Additionally, Privy’s embedded wallets let users hold assets or take actions directly within supported crypto apps, instead of needing to connect a third-party wallet like MetaMask to perform transactions.
In just three years, Privy’s technologies have become widely adopted across the industry, supporting more than 75 million accounts and 1,000 developer teams, the firm said—including major crypto applications like Pump.fun, Hyperliquid, OpenSea, and more.
By joining Stripe, it plans to accelerate that pace even more.
“Today, digital ownership and the financial systems that run the modern world are intersecting as never before,” the firm wrote Wednesday. “Like us, Stripe believes in the power of bringing crypto and fiat closer together, marrying these systems so deeply that the distinction becomes almost meaningless.”
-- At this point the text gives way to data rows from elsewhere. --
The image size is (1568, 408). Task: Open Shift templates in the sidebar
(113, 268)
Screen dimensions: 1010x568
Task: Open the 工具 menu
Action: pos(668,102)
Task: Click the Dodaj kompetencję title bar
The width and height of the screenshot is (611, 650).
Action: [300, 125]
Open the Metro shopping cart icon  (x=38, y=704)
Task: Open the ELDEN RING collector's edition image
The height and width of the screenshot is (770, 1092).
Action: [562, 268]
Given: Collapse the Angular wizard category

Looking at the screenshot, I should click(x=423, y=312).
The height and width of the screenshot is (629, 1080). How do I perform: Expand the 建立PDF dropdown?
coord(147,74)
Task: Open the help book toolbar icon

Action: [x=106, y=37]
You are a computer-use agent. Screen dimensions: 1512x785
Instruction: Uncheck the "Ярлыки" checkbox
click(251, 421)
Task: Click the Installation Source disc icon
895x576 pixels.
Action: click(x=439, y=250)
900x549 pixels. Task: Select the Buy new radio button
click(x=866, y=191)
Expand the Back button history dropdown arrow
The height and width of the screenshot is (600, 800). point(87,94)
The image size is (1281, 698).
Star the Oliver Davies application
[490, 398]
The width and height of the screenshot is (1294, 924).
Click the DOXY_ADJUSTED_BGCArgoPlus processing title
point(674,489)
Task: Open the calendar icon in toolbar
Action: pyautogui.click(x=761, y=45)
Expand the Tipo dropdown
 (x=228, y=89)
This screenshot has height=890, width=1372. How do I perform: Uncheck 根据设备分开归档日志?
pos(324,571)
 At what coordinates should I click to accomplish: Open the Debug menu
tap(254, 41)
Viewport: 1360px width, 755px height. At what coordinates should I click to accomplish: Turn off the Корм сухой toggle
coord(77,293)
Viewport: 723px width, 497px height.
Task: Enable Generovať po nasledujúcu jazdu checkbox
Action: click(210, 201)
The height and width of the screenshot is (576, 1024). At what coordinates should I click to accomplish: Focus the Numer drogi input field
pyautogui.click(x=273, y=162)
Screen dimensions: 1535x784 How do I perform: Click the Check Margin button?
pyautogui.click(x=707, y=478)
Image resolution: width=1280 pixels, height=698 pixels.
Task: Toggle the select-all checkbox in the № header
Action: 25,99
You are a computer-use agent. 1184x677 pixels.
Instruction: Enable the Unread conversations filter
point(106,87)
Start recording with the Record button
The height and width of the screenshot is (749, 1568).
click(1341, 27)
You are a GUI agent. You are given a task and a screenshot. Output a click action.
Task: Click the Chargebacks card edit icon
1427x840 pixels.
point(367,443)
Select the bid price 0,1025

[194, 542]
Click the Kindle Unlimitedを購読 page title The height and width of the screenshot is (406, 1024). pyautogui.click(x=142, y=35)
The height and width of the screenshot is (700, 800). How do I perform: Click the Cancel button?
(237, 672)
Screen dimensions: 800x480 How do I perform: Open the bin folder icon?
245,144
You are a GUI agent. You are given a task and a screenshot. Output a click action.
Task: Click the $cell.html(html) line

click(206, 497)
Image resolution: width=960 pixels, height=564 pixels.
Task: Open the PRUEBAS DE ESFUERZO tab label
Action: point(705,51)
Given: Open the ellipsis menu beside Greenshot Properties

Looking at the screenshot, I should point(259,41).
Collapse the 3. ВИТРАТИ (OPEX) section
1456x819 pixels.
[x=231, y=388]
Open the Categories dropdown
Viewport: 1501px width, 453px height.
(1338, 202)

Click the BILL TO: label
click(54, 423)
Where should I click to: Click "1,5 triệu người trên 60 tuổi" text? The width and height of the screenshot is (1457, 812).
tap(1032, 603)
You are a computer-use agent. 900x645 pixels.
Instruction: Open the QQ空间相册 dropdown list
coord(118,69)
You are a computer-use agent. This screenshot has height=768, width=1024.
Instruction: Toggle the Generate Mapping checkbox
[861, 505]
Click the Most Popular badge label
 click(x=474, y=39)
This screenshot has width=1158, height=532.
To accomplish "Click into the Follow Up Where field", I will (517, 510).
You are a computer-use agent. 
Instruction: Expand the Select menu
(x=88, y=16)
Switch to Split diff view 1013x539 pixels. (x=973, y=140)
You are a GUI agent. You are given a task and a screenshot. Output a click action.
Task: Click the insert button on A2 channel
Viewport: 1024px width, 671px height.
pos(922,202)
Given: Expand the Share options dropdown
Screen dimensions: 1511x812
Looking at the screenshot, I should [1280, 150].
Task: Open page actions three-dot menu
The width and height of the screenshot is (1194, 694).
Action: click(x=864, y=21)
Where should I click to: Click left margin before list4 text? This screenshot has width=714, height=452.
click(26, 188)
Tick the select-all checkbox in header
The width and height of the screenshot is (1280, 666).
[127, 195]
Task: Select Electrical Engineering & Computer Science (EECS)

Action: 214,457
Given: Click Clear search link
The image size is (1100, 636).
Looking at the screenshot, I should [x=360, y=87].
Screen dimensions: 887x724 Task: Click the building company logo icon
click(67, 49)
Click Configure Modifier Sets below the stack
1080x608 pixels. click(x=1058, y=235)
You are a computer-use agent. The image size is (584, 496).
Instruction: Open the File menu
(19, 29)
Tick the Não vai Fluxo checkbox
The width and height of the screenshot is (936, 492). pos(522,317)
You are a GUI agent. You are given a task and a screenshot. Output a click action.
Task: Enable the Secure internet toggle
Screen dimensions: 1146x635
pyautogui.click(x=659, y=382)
“Joining Stripe will accelerate our work to shape this future and provide powerful new capabilities to Stripe and Privy customers alike,” it continued. “Together, we can change how value moves through the internet.”
The acquisition is another piece of Stripe’s further entwinement with crypto, having announced plans for stablecoin financial accounts in May.
In October, the payments firm acquired stablecoin payment platform Bridge for $1.1 billion after integrating Avalanche’s layer-1 blockchain earlier in the year.
Stipe was among the first payment companies to accept Bitcoin back in 2014, but it shuttered its service in 2018 before returning its focus to crypto last year.
A representative for Privy did not immediately respond to Decrypt’s request for comment. A Stripe representative pointed to Collison’s X thread as the firm’s official comment.